Dessa forma, percebe-se que houve a autorização legislativa para adquirir a participação acionária em sociedades empresárias privadas já estabelecidas, ainda que minoritária. Não há regramento legal que impeça este tipo de aquisição por parte da ECT, fundada em permissão jurídica deliberadamente genérica em prol de determinadas estatais. Em outras palavras, algumas podem praticar o fenômeno da associação empresarial (expressão genérica), sem necessidade de autorização legal prévia de cada participação em sociedades empresárias privadas.
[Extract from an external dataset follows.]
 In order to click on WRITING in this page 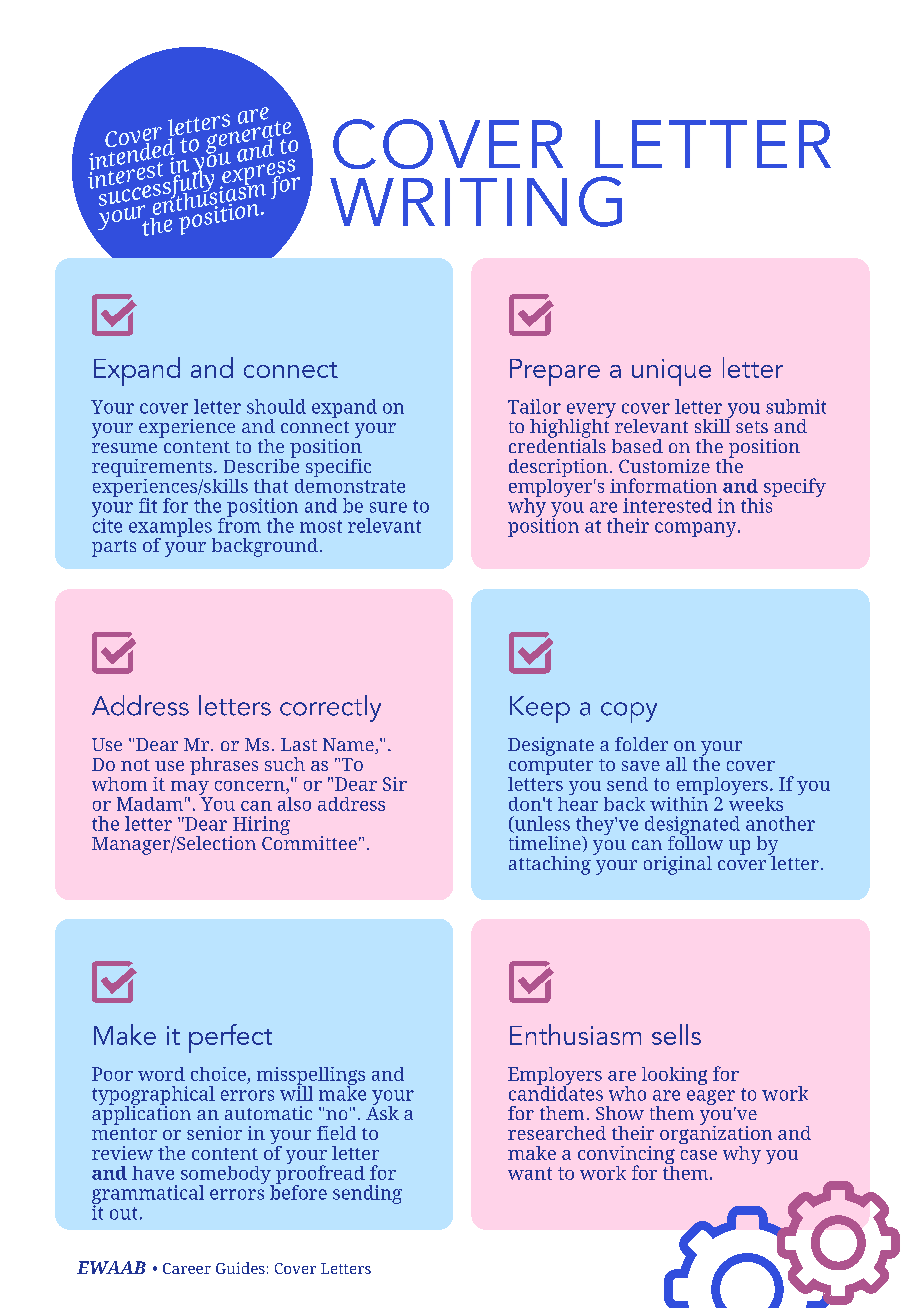, I will do `click(476, 201)`.
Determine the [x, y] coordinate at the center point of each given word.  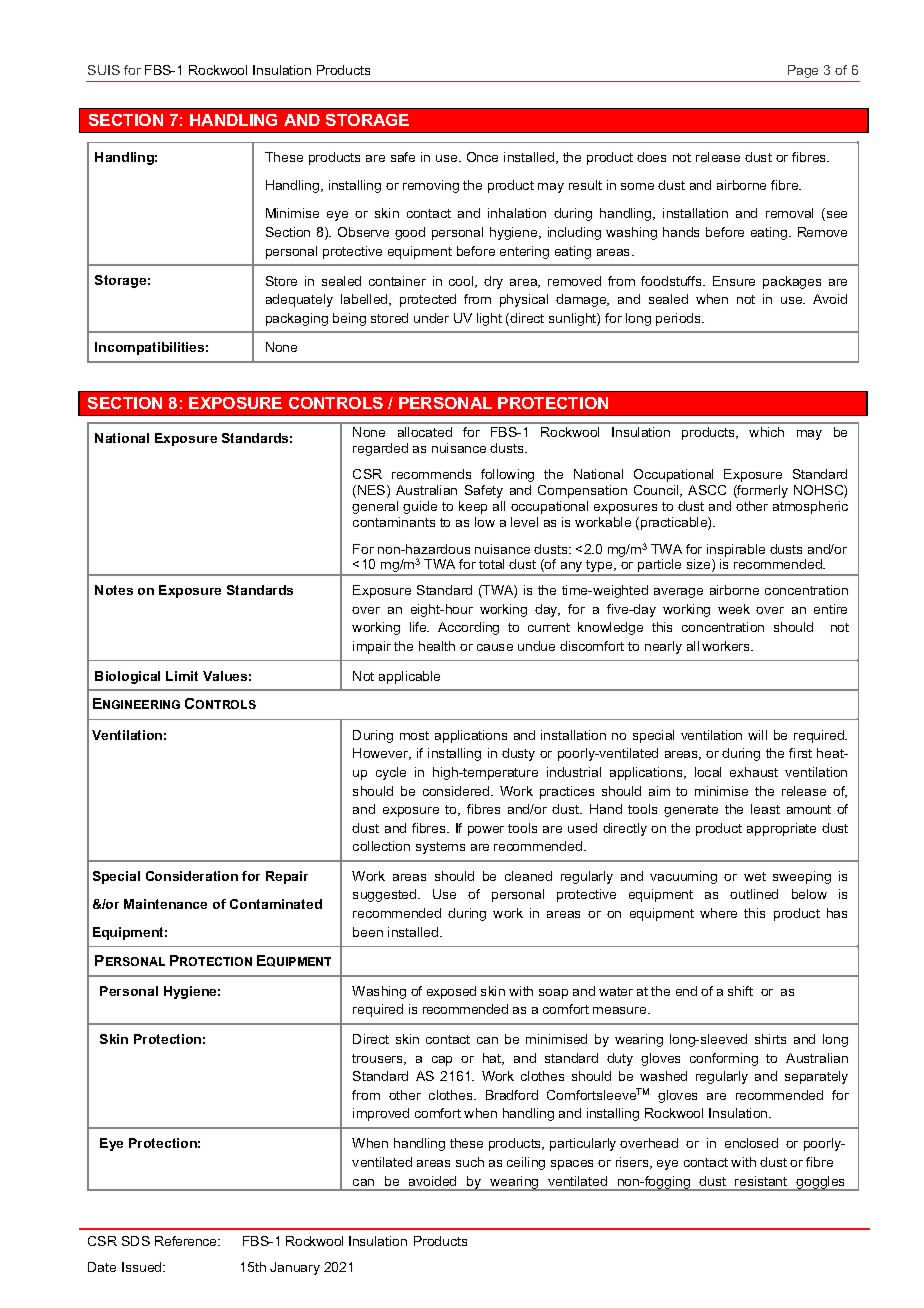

Por outro lado, os referidos comandos normativos têm implicações em face do regime licitatório, porquanto o legislador ordinário previu hipótese de dispensa de licitação no art. 24, XXIII, da Lei nº 8.666/93 para contratação realizada por empresa pública ou sociedade de economia mista com suas subsidiárias e controladas, para a aquisição ou alienação de bens, prestação ou obtenção de serviços, desde que o preço contratado seja compatível com o praticado no mercado. 

Frisa-se, por oportuno, que durante a tramitação do processo neste Departamento esvaiu-se o lapso temporal previsto no art. 91 da Lei das Estatais (Lei nº 13.303/16), segundo o qual a empresa pública e a sociedade de economia mista constituídas anteriormente à vigência desta Lei deverão, no prazo de 24 (vinte e quatro) meses, promover as adaptações necessárias à adequação ao disposto nesta Lei. Desse modo, calha mencionar que o diploma revogou tacitamente o art. 24, XXIII, da Lei nº 8.666/93, mantendo integralmente a sua essência (continuidade normativa): Art. 29, XI - nas contratações entre empresas públicas ou sociedades de economia mista e suas respectivas subsidiárias, para aquisição ou alienação de bens e prestação ou obtenção de serviços, desde que os preços sejam compatíveis com os praticados no mercado e que o objeto do contrato tenha relação com a atividade da contratada prevista em seu estatuto social.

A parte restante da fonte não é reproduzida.